== Your goal ==
A precise repetition of every line below is the required answer.

== Task inputs ==
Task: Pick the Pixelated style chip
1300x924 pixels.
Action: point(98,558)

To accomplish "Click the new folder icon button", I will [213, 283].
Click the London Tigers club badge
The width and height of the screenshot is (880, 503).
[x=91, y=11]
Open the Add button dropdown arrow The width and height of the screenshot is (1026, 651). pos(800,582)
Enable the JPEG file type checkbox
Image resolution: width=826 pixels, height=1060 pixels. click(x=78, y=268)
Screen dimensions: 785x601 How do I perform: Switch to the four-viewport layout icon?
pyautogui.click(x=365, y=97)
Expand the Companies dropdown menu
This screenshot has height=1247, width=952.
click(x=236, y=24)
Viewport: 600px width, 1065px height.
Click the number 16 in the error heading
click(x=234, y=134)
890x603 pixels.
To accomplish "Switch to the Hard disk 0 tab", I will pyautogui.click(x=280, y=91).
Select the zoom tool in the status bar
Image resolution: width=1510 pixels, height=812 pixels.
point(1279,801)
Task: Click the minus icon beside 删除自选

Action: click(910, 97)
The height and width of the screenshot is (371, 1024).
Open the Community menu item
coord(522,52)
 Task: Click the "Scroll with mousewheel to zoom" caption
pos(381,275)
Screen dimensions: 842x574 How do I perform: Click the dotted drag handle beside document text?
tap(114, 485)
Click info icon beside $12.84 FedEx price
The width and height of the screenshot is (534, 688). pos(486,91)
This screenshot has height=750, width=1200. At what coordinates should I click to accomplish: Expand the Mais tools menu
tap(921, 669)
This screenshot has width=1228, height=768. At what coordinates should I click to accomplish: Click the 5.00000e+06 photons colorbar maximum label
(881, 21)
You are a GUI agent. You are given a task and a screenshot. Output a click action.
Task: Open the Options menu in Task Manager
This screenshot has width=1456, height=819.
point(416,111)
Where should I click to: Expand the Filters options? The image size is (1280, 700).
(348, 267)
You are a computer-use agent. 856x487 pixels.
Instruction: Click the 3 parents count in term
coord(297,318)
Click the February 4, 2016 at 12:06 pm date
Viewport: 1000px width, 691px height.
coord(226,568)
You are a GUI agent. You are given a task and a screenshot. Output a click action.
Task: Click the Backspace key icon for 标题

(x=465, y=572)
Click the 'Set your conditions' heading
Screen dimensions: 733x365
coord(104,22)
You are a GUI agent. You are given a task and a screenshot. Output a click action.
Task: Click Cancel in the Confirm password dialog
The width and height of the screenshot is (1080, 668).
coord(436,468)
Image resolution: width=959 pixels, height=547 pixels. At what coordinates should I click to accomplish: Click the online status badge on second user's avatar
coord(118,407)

== Response below ==
Task: Pick the Pixelated style chip
1300x924 pixels.
Action: point(98,558)

To accomplish "Click the new folder icon button", I will [213, 283].
Click the London Tigers club badge
The width and height of the screenshot is (880, 503).
[x=91, y=11]
Open the Add button dropdown arrow The width and height of the screenshot is (1026, 651). pos(800,582)
Enable the JPEG file type checkbox
Image resolution: width=826 pixels, height=1060 pixels. click(x=78, y=268)
Screen dimensions: 785x601 How do I perform: Switch to the four-viewport layout icon?
pyautogui.click(x=365, y=97)
Expand the Companies dropdown menu
This screenshot has height=1247, width=952.
click(x=236, y=24)
Viewport: 600px width, 1065px height.
Click the number 16 in the error heading
click(x=234, y=134)
890x603 pixels.
To accomplish "Switch to the Hard disk 0 tab", I will pyautogui.click(x=280, y=91).
Select the zoom tool in the status bar
Image resolution: width=1510 pixels, height=812 pixels.
point(1279,801)
Task: Click the minus icon beside 删除自选

Action: click(910, 97)
The height and width of the screenshot is (371, 1024).
Open the Community menu item
coord(522,52)
 Task: Click the "Scroll with mousewheel to zoom" caption
pos(381,275)
Screen dimensions: 842x574 How do I perform: Click the dotted drag handle beside document text?
tap(114, 485)
Click info icon beside $12.84 FedEx price
The width and height of the screenshot is (534, 688). pos(486,91)
This screenshot has height=750, width=1200. At what coordinates should I click to accomplish: Expand the Mais tools menu
tap(921, 669)
This screenshot has width=1228, height=768. At what coordinates should I click to accomplish: Click the 5.00000e+06 photons colorbar maximum label
(881, 21)
You are a GUI agent. You are given a task and a screenshot. Output a click action.
Task: Open the Options menu in Task Manager
This screenshot has width=1456, height=819.
point(416,111)
Where should I click to: Expand the Filters options? The image size is (1280, 700).
(348, 267)
You are a computer-use agent. 856x487 pixels.
Instruction: Click the 3 parents count in term
coord(297,318)
Click the February 4, 2016 at 12:06 pm date
Viewport: 1000px width, 691px height.
coord(226,568)
You are a GUI agent. You are given a task and a screenshot. Output a click action.
Task: Click the Backspace key icon for 标题

(x=465, y=572)
Click the 'Set your conditions' heading
Screen dimensions: 733x365
coord(104,22)
You are a GUI agent. You are given a task and a screenshot. Output a click action.
Task: Click Cancel in the Confirm password dialog
The width and height of the screenshot is (1080, 668).
coord(436,468)
Image resolution: width=959 pixels, height=547 pixels. At what coordinates should I click to accomplish: Click the online status badge on second user's avatar
coord(118,407)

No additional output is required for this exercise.